May 21 came and nothing happened. I thought I was the only one listening to Harold until I noticed advertisements in the buses weeks before for “D Day May 21.” The day after May 21 I mentioned it to some people and one of them said she called her daughter who was driving over the Brooklyn Bridge that day to get off the bridge as soon as she could.
Harold said on a later broadcast he was recalculating the date, but some time later he died.
Harold isn’t the only one predicting an end for our planet. One of our greatest scientists, Stephen Hawkins, said before he died that we should start a colony in outer space soon because the earth is headed for destruction.
There’s a lot of pessimism in our world today. There was pessimism when the 2nd Letter of Peter was written. The apostles Peter and Paul had been viciously put to death. The City of Rome was almost completely destroyed by fire in the 60s. Jerusalem and the Jewish temple were destroyed by fire in the 70s. Christians were being persecuted and killed. I’m sure a lot of them were saying “This is the end.”
In times of pessimism we need to reaffirm God’s love for humanity and creation itself. That’s why Pope Francis’ encyclical Laudato Si is so important. Care for the earth and respect it, he says. God made our world out of love and promises to renew it.

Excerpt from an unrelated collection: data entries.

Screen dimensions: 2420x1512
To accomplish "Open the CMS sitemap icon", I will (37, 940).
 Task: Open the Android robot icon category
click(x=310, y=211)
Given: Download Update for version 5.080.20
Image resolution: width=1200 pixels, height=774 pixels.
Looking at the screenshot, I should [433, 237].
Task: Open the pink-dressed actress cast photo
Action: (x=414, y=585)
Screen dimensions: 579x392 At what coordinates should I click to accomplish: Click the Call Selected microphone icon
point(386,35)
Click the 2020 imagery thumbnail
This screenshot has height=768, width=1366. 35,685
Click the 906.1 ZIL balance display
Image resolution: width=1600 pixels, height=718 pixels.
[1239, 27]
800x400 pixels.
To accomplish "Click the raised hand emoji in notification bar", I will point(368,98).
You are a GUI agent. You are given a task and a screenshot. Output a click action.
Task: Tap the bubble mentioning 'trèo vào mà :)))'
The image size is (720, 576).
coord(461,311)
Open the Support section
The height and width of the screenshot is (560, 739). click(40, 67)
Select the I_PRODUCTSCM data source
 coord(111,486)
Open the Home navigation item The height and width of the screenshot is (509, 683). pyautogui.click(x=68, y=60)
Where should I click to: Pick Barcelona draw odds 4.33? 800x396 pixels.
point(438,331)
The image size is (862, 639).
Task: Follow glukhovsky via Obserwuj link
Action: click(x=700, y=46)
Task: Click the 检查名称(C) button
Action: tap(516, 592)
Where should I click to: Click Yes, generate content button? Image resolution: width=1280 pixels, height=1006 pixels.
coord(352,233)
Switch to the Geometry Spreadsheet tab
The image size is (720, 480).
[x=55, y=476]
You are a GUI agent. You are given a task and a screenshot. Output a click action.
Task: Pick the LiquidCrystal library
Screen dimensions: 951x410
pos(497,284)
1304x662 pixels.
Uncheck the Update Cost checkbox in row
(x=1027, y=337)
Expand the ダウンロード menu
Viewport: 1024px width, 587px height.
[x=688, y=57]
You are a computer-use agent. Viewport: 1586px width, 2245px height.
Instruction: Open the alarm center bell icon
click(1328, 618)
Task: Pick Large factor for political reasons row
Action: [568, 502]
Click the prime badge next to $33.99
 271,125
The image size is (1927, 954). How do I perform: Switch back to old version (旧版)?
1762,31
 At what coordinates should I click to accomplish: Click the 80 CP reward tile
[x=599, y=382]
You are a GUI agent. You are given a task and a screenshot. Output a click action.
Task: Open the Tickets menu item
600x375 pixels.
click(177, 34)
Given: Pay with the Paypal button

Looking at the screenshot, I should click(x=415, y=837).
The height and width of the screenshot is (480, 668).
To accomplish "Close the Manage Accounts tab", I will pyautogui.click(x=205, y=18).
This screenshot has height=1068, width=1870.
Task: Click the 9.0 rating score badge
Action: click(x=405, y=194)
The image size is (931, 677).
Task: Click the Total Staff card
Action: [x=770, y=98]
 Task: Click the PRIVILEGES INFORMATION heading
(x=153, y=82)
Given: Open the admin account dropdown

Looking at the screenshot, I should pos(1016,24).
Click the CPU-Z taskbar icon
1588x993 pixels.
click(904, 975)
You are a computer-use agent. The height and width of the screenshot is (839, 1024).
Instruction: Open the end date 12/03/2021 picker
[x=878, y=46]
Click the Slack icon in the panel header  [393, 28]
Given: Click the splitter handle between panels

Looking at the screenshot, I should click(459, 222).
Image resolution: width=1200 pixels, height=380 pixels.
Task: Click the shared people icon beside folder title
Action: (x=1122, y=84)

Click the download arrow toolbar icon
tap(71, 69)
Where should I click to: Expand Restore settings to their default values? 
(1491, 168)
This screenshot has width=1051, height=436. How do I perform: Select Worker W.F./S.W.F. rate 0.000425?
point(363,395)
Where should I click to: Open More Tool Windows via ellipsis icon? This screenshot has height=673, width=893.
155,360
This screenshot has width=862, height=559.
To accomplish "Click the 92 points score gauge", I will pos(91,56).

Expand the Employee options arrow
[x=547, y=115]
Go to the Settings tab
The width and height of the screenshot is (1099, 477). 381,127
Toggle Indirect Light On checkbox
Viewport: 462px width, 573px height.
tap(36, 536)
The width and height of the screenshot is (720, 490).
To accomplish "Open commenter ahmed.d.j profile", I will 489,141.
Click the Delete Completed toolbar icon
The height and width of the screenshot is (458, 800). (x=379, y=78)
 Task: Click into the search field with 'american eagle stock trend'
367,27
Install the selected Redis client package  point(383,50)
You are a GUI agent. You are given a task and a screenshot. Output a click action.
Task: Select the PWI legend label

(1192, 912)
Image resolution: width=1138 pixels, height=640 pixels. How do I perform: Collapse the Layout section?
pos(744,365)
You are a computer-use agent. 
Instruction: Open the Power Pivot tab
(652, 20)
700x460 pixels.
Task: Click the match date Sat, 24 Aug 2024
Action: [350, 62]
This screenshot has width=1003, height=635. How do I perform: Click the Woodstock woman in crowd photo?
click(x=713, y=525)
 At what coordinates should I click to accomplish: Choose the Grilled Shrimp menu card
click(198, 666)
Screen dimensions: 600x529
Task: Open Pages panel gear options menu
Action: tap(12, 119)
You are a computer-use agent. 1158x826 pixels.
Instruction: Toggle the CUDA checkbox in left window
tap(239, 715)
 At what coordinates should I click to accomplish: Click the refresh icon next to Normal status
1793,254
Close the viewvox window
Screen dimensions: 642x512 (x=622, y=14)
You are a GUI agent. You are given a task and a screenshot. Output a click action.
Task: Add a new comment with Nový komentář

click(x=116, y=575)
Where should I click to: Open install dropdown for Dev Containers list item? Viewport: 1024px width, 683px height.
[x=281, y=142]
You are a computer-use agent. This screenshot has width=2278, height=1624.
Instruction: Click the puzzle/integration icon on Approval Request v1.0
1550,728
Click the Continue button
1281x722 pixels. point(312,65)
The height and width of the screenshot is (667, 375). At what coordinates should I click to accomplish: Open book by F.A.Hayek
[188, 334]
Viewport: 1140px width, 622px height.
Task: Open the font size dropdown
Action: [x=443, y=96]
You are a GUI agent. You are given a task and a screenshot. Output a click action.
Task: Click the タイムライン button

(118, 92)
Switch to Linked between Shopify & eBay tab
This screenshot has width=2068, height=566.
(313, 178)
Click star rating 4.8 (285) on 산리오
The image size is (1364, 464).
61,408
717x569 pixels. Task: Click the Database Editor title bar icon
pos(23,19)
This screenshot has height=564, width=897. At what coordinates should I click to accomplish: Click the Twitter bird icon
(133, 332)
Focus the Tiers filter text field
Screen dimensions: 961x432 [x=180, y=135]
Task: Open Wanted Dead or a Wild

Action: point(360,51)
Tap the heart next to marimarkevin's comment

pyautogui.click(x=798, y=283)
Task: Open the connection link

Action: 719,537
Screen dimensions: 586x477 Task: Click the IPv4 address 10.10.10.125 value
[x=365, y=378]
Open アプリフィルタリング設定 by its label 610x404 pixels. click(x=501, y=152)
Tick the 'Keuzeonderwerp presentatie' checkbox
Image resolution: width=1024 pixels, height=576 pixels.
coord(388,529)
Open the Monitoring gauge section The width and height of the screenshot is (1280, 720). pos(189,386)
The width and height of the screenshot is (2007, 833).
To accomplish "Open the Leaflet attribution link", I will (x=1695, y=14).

Care for creation in practical ways, the pope says, but keep creation in mind in our prayers, especially the prayer of the Eucharist.
“In the Eucharist all that has been created finds its greatest exaltation.” Jesus became human; he was made flesh and his humanity comes from the earth. In the Eucharist, he takes bread and wine, which come from the earth, to give life to the world. Through “a fragment of matter” he communes with us.
“ Joined to the incarnate Son, present in the Eucharist, the whole cosmos gives thanks to God. Indeed the Eucharist is itself an act of cosmic love: Yes, cosmic! Because even when it is celebrated on the humble altar of a country church, the Eucharist is always in some way celebrated on the altar of the world”.
“Creation is projected towards divinization, towards the holy wedding feast, towards unification with the Creator himself”.[LS 167]
God won’t destroy creation. He loves it and finds it good.